-- TEXT EXCERPT --
--------
Josh and Freya must be some of our youngest subscribers, encouraged to try the diverse range of repertoire, instruments and guest directors that their regular attendance at ACO concerts affords them.
“Some people are impressed when they see young kids, because it’s unusual having such young children in the concert hall,” their mother, Dorota, tells us. “But some can’t believe I take them to classical music.” The request for children to spend relatively long periods sitting still isn’t music to every parent’s ears.
But concert attendance is part of Dorota’s inspiring vision for bringing her children up with a sense of commitment, even to experiences that aren’t immediately easy. As well as classical concerts, the children experience the absolute, unbeatable highs along with the energy-sapping lows of weekly 5K runs through the family’s dedication to Parkrun.
“Parkrun is a regular commitment that you shouldn’t just wiggle out of,” Dorota tells us. “In a way, the ACO Subscription is the same commitment. We sign up, and trust the Orchestra to give us all these different experiences. We go along and are often surprised, and often delighted, by something magical.”
Concert attendance is part of mum, Dorota’s inspiring vision for bringing her children up with a sense of commitment.
Like the running, the concerts aren’t always easy. “With raising kids, there will be criticism no matter what you do. Some people will think I’m crazy taking them to ACO concerts, or for dragging them to 5K runs at Parkrun every Saturday morning, but we get these moments that, through challenges, turn out to be the happiest moments of their lives. It gives them pay-off for their hard work and commitment.
“It’s teaching kids that we do things in life, and even if some days we don’t feel like it, we still go,” she smiles.
Apart from the music, Dorota’s ACO outings are about the whole day, and the opportunity to dress up and spend one-on-one, quality time with her children.
“It’s a bonding experience. I just want them to experience lots of different things and be able to choose for themselves later in life,” she says. “It’s about exposure. It gives them so much if they can enjoy art, and fully submerge in the experience, and appreciate the moment.”
In terms of which children Dorota takes with her, it’s “who is in the right mood”, or dependent on the time of year. “The last time I took Josh, for example, was around his birthday,” she says. “So we had a bit of a day out, and went on a speed boat after the concert.”
On Mother’s Day, “it was a bit of a dilemma” for Dorota because when she asked Josh and Freya who would like to join her for Theremin & Beyond at the Opera House, they both wanted to go. “Usually I pick one of them and it’s easy!” They’re clearly becoming staunch fans.
--------
[Item coordinate data]
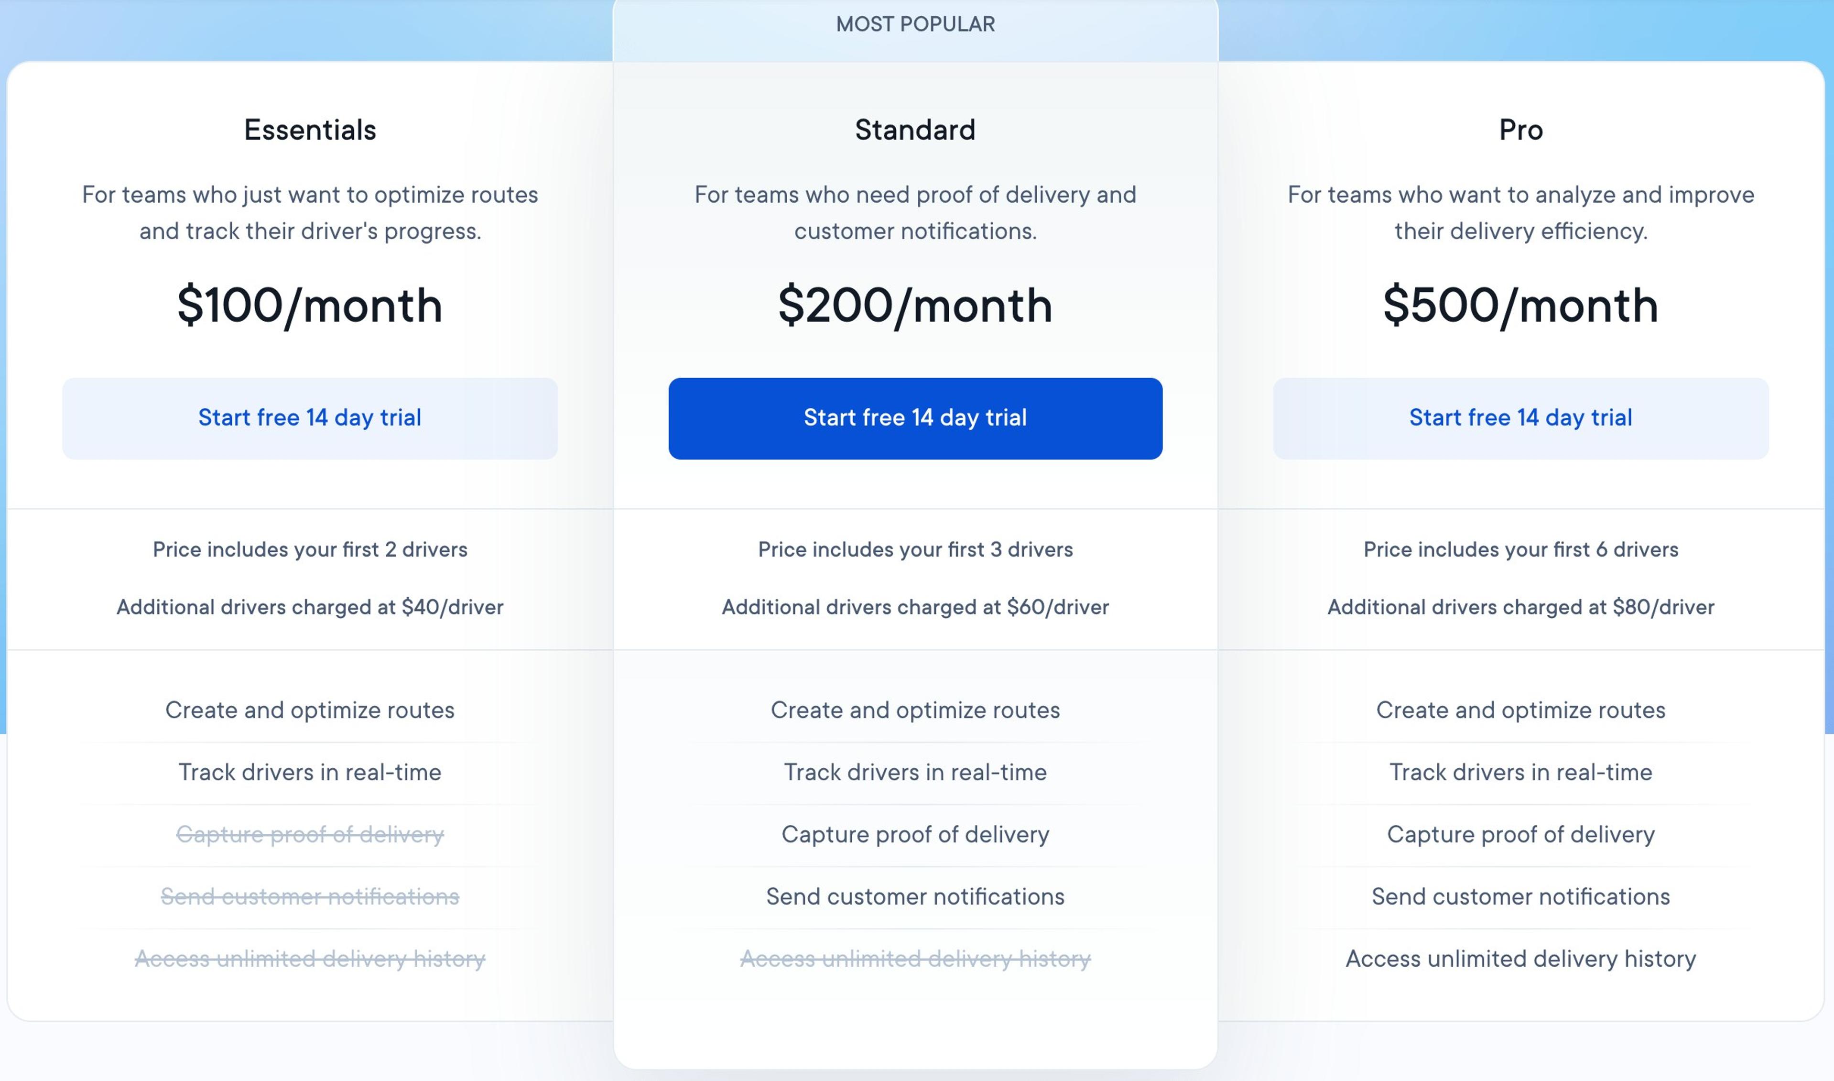This screenshot has height=1081, width=1834.
Task: Select the Standard plan heading
Action: point(915,130)
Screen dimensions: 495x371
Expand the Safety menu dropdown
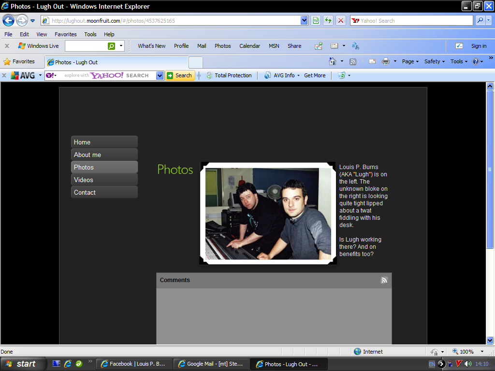(x=434, y=61)
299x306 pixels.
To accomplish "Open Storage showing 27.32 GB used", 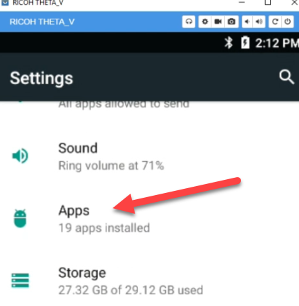I will (x=149, y=281).
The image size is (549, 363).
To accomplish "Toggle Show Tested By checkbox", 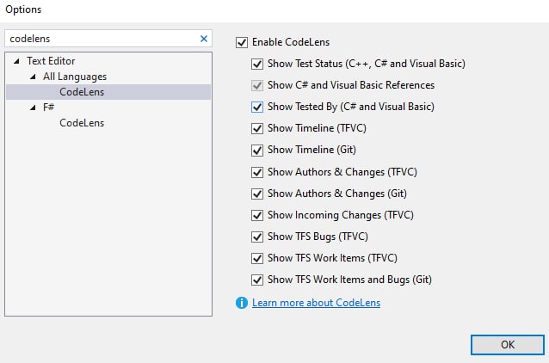I will click(257, 107).
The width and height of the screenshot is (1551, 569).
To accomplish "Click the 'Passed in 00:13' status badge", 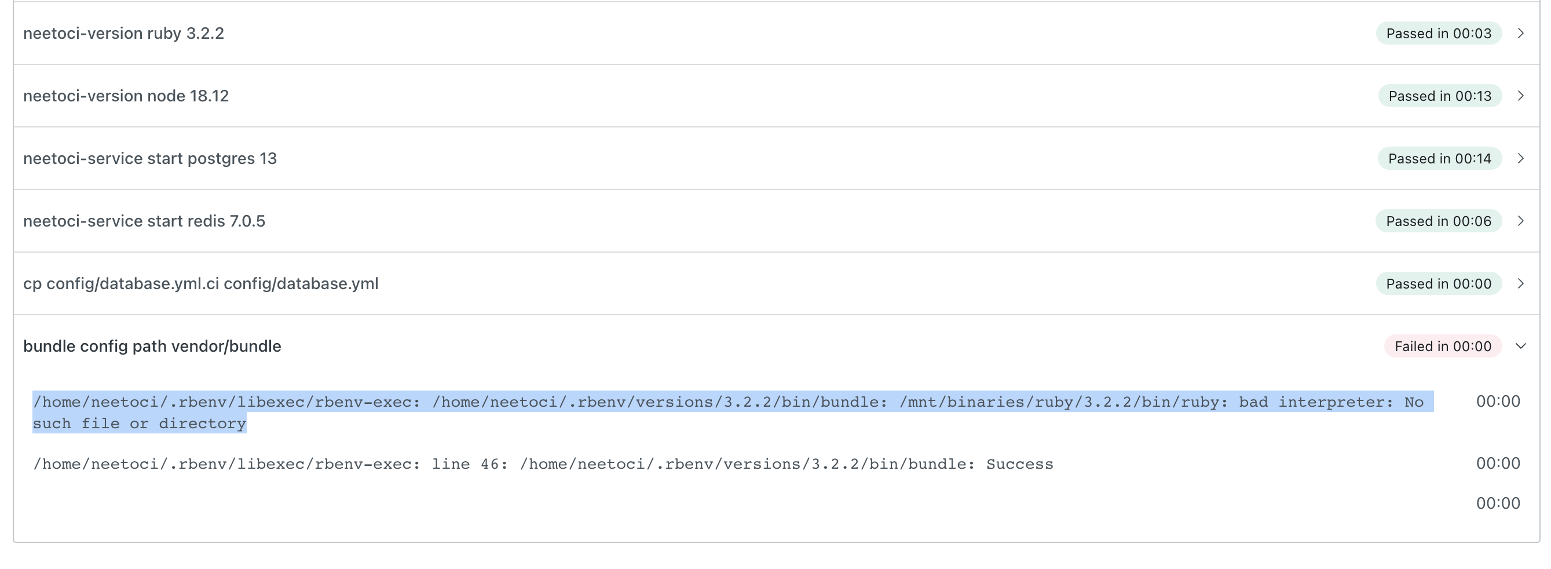I will pyautogui.click(x=1439, y=96).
--------
Please continue the article above about Dorota taking her children to ACO concerts, picking up right after its final sentence.

The ACO is well-suited for an introduction to classical music because of the Orchestra’s size. “We’ve got to know the musicians and the children enjoy matching the photos of the musicians in the program with the musicians on stage,” Dorota says. Josh has a “big celebrity crush” on ACO Principal Viola Stef, and Freya loves to see the beautiful, old Golden Age instruments up close.
“The fact we sit in the front row makes it really special. We can see the performers in such amazing detail.”
Dorota believes live music offers a unique chance for children to connect to something visceral in front of them while also switching off – something rare in our digitally-connected, busy lives – so they can let the music simply wash over them.
“I’d like them to be quite open to music and to art, and to actually be able to sit down and tune in, and in a way, switch off and slow down, and appreciate that moment in time,” she says.
“The fact we sit in the front row makes it really special. We can see the performers in such amazing detail. We can see their facial expressions and their subtle reactions to unpredictable live moments and changes in the music. It’s the whole experience – it’s seeing it, and also feeling it.”
Dorota herself grew up with classical music, remembering setting a piece of music by Tchaikovsky as her alarm clock, so going to the ACO “feels like home”.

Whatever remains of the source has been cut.